> _Problem requirements_
Quote all lines below exactly. Images stay out.

> _Data_
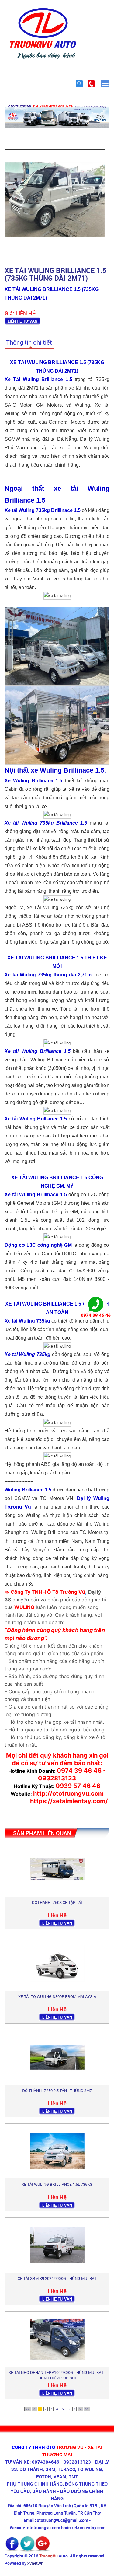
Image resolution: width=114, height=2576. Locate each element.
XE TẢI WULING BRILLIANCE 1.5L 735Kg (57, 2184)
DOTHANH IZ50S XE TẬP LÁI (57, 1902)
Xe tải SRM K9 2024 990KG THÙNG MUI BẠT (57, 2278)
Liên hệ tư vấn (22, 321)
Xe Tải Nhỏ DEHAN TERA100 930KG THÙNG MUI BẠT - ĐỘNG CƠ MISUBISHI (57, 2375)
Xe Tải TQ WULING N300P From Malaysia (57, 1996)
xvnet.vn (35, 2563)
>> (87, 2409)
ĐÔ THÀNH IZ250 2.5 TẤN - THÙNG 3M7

> _Task response_
Image resolution: width=114, height=2576. Locate each element.
XE TẢI WULING BRILLIANCE 1.5L 735Kg (57, 2184)
DOTHANH IZ50S XE TẬP LÁI (57, 1902)
Xe tải SRM K9 2024 990KG THÙNG MUI BẠT (57, 2278)
Liên hệ tư vấn (22, 321)
Xe Tải Nhỏ DEHAN TERA100 930KG THÙNG MUI BẠT - ĐỘNG CƠ MISUBISHI (57, 2375)
Xe Tải TQ WULING N300P From Malaysia (57, 1996)
xvnet.vn (35, 2563)
>> (87, 2409)
ĐÔ THÀNH IZ250 2.5 TẤN - THÙNG 3M7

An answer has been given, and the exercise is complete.